Texte officiel de l’article 117 bis du CGI
Les rémunérations allouées aux membres du conseil d’administration ou du conseil de surveillance des sociétés anonymes, à quelque titre que ce soit, à l’exclusion des salaires et des redevances de propriété industrielle, donnent lieu à la retenue à la source visée à l’article 119 bis . Toutefois, demeurent assujettis au régime d’imposition des salaires, les émoluments qui sont attribués aux administrateurs ou aux membres du conseil de surveillance exerçant un emploi salarié pour les rétribuer de cet emploi.
Questions fréquentes sur l’article 117 bis
Les administrateurs de SA sont-ils soumis à la retenue à la source ?
Oui, selon l'article 117 bis du CGI, toutes les rémunérations d'administrateurs sont soumises à retenue à la source, sauf les salaires et redevances de propriété industrielle.
Un administrateur salarié peut-il échapper à la retenue à la source ?
Oui, si l'administrateur exerce un emploi salarié, sa rémunération au titre de cet emploi reste soumise au régime fiscal des salaires et échappe à la retenue.

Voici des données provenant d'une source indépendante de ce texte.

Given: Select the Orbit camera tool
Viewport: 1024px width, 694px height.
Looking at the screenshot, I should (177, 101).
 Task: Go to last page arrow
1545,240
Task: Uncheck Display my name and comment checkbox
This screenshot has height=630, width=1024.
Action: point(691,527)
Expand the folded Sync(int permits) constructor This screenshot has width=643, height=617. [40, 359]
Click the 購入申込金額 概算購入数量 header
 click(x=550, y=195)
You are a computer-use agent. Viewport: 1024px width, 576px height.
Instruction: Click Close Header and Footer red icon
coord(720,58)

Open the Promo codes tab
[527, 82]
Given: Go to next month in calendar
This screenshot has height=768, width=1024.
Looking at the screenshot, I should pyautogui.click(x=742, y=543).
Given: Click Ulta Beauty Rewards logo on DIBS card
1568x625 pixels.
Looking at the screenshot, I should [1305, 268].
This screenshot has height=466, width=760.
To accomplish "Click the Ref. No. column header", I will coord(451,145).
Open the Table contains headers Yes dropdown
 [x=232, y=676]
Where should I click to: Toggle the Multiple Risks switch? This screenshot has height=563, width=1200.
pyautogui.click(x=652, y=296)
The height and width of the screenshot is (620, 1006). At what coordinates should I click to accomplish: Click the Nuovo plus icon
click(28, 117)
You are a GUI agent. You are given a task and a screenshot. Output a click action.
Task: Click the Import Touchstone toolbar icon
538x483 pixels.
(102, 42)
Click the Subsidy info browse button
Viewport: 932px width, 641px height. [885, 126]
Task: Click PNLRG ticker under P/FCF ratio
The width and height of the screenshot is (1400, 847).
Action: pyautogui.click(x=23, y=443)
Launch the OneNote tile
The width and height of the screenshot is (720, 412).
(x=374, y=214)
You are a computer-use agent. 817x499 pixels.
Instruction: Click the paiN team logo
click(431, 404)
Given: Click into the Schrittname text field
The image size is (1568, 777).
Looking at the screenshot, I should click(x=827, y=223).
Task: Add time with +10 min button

Ce que dit l’article 117 bis du CGI
L’article 117 bis du Code général des impôts établit le régime fiscal spécifique de la rémunération des administrateurs de SA. Ce texte soumet à retenue à la source toutes les rémunérations versées aux membres du conseil d’administration ou du conseil de surveillance des sociétés anonymes, quel que soit leur intitulé (jetons de présence, indemnités, primes). Une exception importante concerne les administrateurs salariés : leur rémunération au titre de l’emploi salarié reste soumise au régime fiscal classique des salaires.
Application pratique
Pour les TPE/PME constituées en SA
Les petites sociétés anonymes doivent appliquer une retenue à la source de 12,8% sur les jetons de présence versés à leurs administrateurs. Par exemple, pour 5 000€ de jetons annuels, la société doit retenir 640€ et les reverser au Trésor. Cette obligation s’applique même si l’administrateur est par ailleurs salarié de la société pour d’autres fonctions.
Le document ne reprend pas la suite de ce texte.